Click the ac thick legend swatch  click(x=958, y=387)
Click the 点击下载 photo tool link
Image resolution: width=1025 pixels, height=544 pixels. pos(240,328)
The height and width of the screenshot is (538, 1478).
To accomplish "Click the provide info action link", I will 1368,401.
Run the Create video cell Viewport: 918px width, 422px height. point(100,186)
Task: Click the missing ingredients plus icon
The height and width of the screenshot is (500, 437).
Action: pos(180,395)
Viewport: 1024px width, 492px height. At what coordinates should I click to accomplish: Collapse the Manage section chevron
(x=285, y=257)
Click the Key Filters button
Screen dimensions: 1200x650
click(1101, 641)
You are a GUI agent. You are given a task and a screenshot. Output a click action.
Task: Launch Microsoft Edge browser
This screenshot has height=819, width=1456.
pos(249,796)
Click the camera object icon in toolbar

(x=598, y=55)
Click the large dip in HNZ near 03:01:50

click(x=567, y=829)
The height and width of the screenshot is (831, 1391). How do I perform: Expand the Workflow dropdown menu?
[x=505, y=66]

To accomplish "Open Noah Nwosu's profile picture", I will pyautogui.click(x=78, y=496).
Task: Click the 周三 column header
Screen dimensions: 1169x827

§ §

Exercise: Reproduce every line above verbatim, from the first through the last, with no changes.

Exercise result:
Click the ac thick legend swatch  click(x=958, y=387)
Click the 点击下载 photo tool link
Image resolution: width=1025 pixels, height=544 pixels. pos(240,328)
The height and width of the screenshot is (538, 1478).
To accomplish "Click the provide info action link", I will 1368,401.
Run the Create video cell Viewport: 918px width, 422px height. point(100,186)
Task: Click the missing ingredients plus icon
The height and width of the screenshot is (500, 437).
Action: pos(180,395)
Viewport: 1024px width, 492px height. At what coordinates should I click to accomplish: Collapse the Manage section chevron
(x=285, y=257)
Click the Key Filters button
Screen dimensions: 1200x650
click(1101, 641)
You are a GUI agent. You are given a task and a screenshot. Output a click action.
Task: Launch Microsoft Edge browser
This screenshot has height=819, width=1456.
pos(249,796)
Click the camera object icon in toolbar

(x=598, y=55)
Click the large dip in HNZ near 03:01:50

click(x=567, y=829)
The height and width of the screenshot is (831, 1391). How do I perform: Expand the Workflow dropdown menu?
[x=505, y=66]

To accomplish "Open Noah Nwosu's profile picture", I will pyautogui.click(x=78, y=496).
Task: Click the 周三 column header
Screen dimensions: 1169x827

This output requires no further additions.